I believe the stock on this kit is walnut. I'd like to achieve a finish that's lighter and possibly with some red tones, similar to maple if that's possible. I will be browning the barrel and I've selectedd the Laurel Mountain cold browning solution. I notice they also sell antique stains, and wonder what you all think about them? Here's the link as a reference: Antique Wood Stain - 4 oz - $17.99 : Laurel Mountain Forge, the finishing touch

Any thoughts? I'm not into reenactment, so I don't need to be 100% PC. I'd like something that looks sharp, but with the walnut that I have, I realize this isn't going to be a super fancy look.

As I'm a newb, I am most appreciative.
 
Hi, TX A pic of your wood would be of much help. Walnut will never be made to look like maple, grain texture and inherent color are fixed. $17.99 is excessive to the extreme for 4 oz of stain in my mind.

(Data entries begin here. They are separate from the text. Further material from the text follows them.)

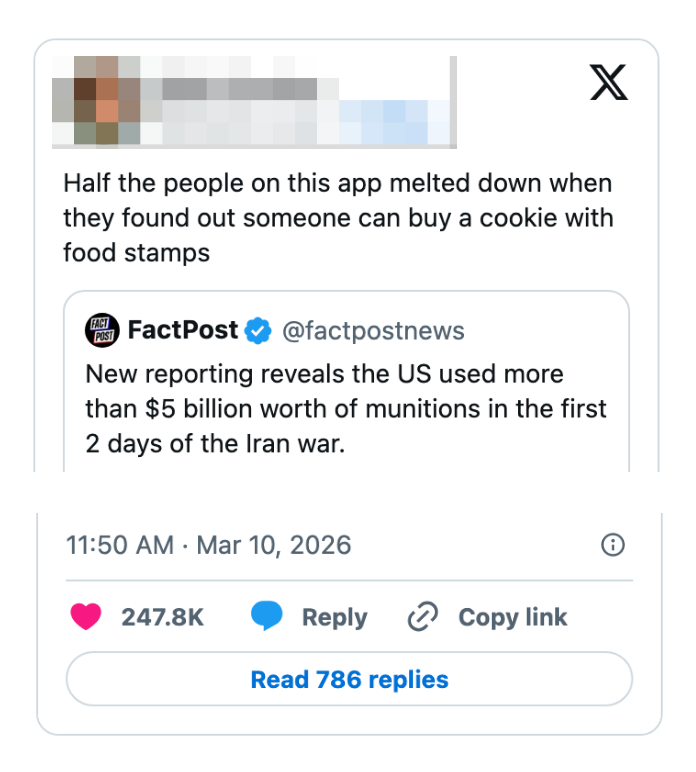The width and height of the screenshot is (696, 772).
Task: Click the pink heart like icon
Action: (87, 617)
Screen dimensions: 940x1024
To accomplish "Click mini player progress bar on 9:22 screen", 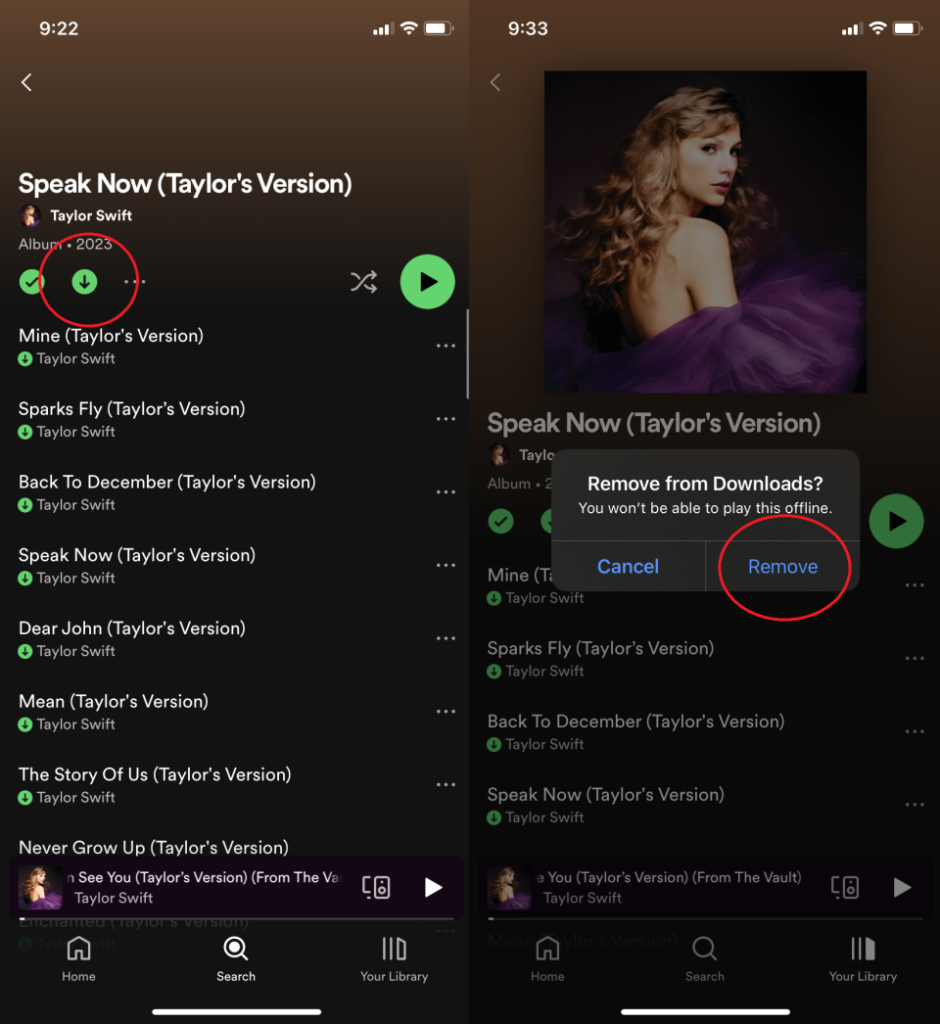I will coord(236,916).
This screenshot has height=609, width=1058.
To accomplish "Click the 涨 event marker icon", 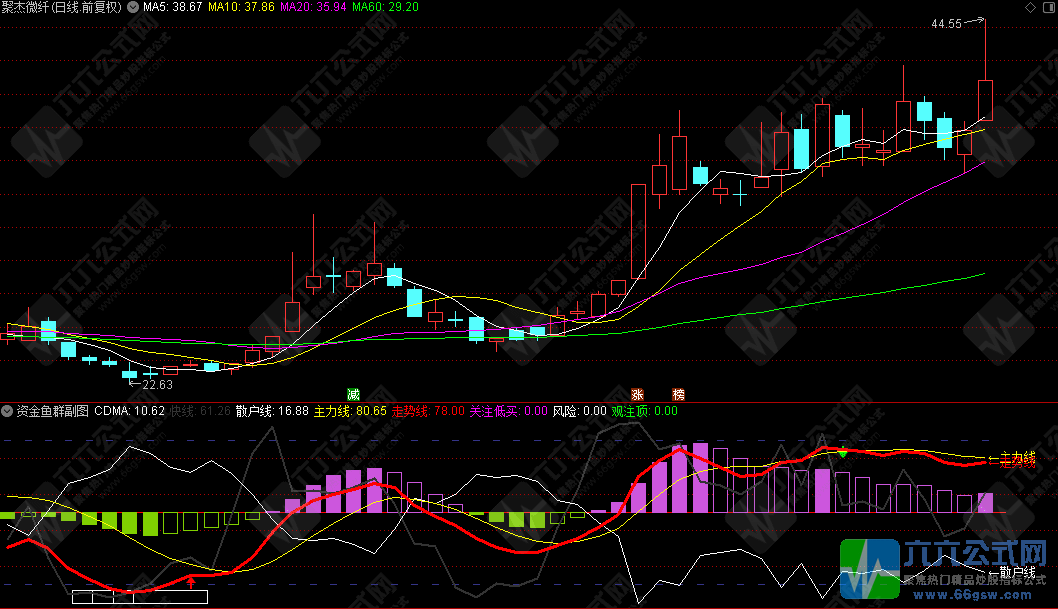I will point(637,394).
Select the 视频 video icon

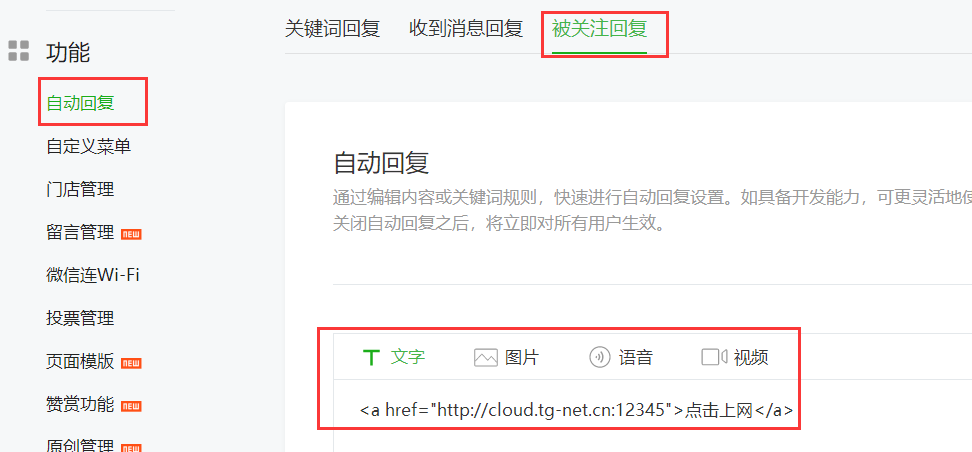pyautogui.click(x=714, y=357)
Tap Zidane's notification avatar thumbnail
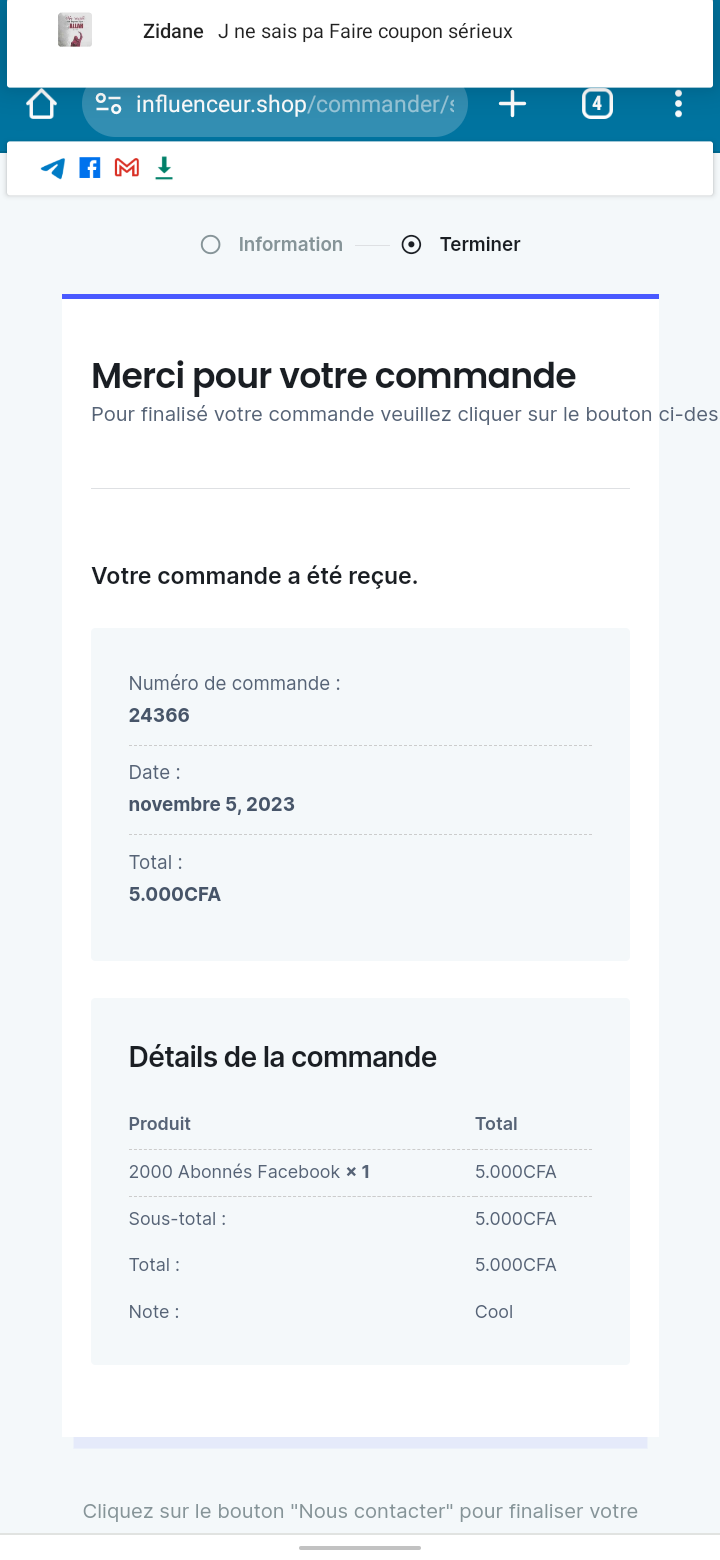 (x=75, y=31)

I am used to paying about $30 for a gallon of min-wax stains. Doing wood floors for more than 30 yrs. I have been asked to make white oak look like walnut, cherry, mahogany, etc. no matter what you do you end with white oak with a color over the wood. Just my thoughts.
Dave
 
I ordered a pedersoli trade gun kit from Dixie gun works and it should be here today,the stock is walnut and I also would like a hint of red in the stain ,I see Birchwood casey has a stain called rusty walnut that might fit the bill..its best to try in in the barrel channel first to see if you like it.
 
TX FlynHog
Try this. I hope it helps? I'm sorry for the length, but it won't let me attach the Word file other than this way? It came from a guy I know.
God bless:
Two Feathers

Once all the wood work was finished, I used a damp wash cloth with water and wiped the stock down to raise the grain, let it dry and once dry, I used 150 grit sand paper on my rifle and card board sheet to knock the whiskers down. Wetting the stock raises the grain and allows any scratches to float up and be knocked down with a final sanding. This process may have to be repeated multiple times to achieve perfection. NOTE: Any time you wet a gun stock, be sure to install the lock and patch box afterward to prevent the wood from closing in and causing fit issues. Let the stock dry with the lock and patch box installed! It will save you lots of headaches in the long run.

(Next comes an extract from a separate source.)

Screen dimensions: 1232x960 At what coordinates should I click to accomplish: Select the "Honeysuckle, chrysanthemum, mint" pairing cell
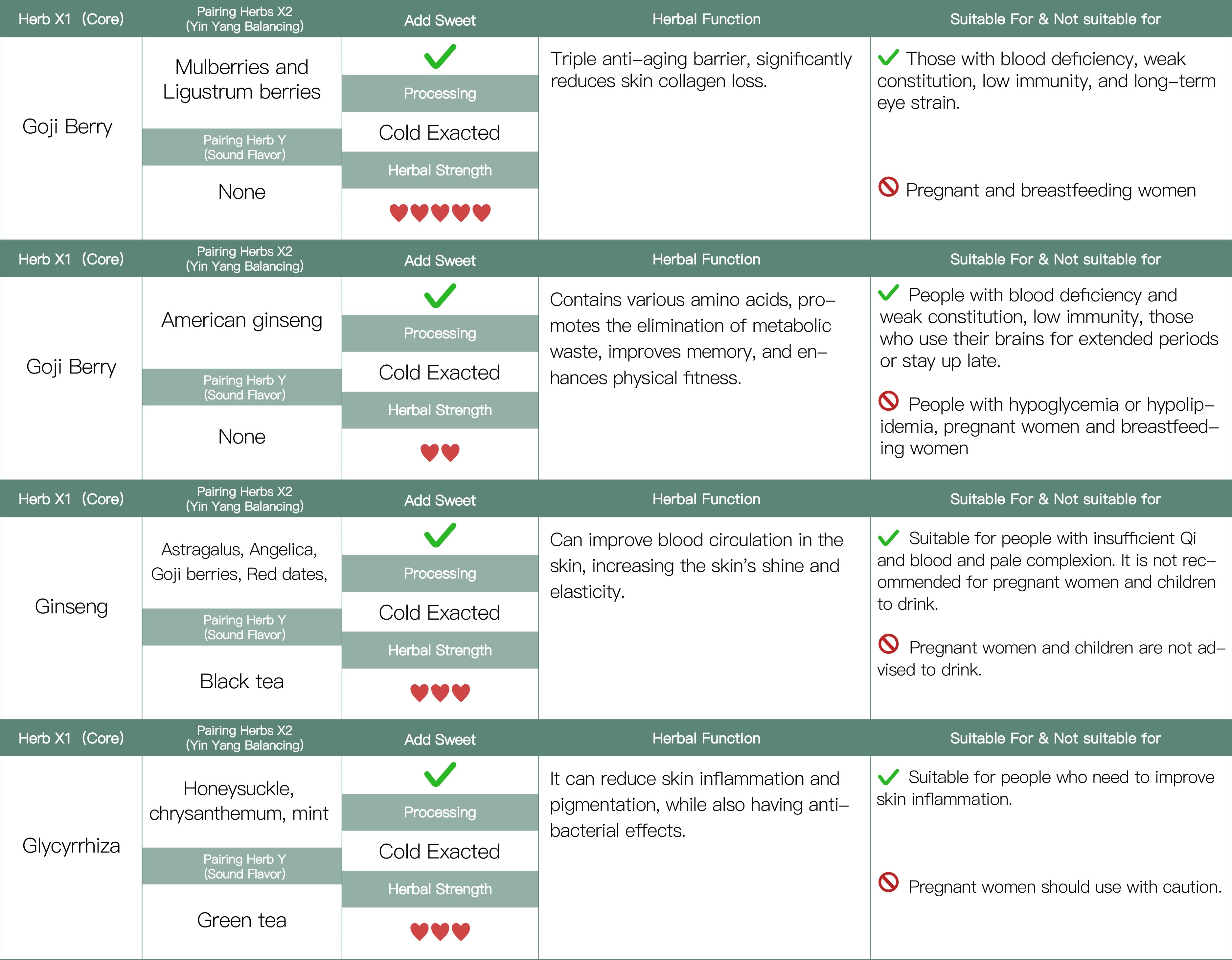pos(239,801)
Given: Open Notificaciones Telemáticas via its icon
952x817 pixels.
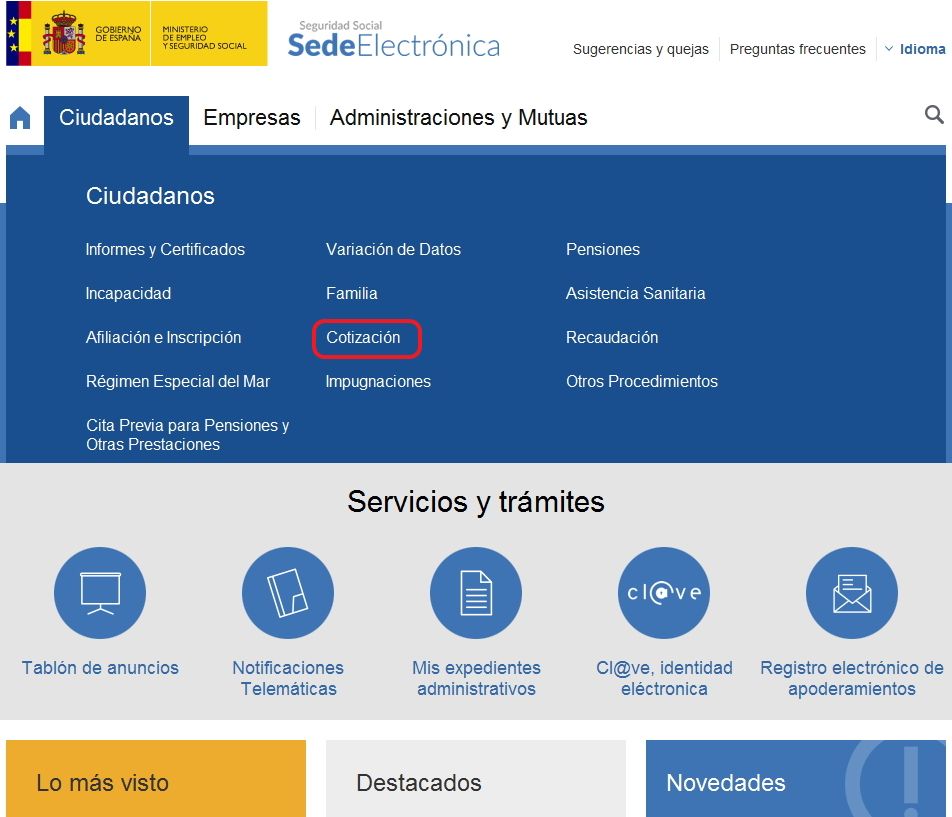Looking at the screenshot, I should (x=287, y=592).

If you don't have a work place that's set up for wood working, you can use a low profile box like I did to keep all the wood dust/shavings from being scattered on the floor. Its also a good way to keep from losing parts while you are assembling the kit and fitting the metal.


I do HIGHLY suggest that you mark your wedge key plates with the direction they go and what side they go on. Sometimes if you get them mixed up and install them on the wrong side or upside down, the wedge key will not properly fit through them as they may be filed on a certain side, more than the other. Lightly grease the screws before reinstalling as brass is soft and can easily break due to the snug fit

Staining the stock! Now this is always the part I love! I got a Birchwood Casey refinishing fit, along with a bottle of their Rusty Walnut stain. I finally decided that I wanted a nice DARK stock this time around, along with a chocolate brown lock and barrel to just really bring out the romance of the wood and steel. The downside to a dark finish of course is that it can hide wood figure.

You'll see in the pictures below of the stain being applied in stages and how the color transforms.

Once I had the color where I thought it was just right, I used 0000 steel wool ( included with the refinishing kit) and lightly buffed the stock to smooth it out and remove heavy deposits of stain. Doing this helps removed just enough stain that it lets the wood grain underneath pop out and show itself a little bit.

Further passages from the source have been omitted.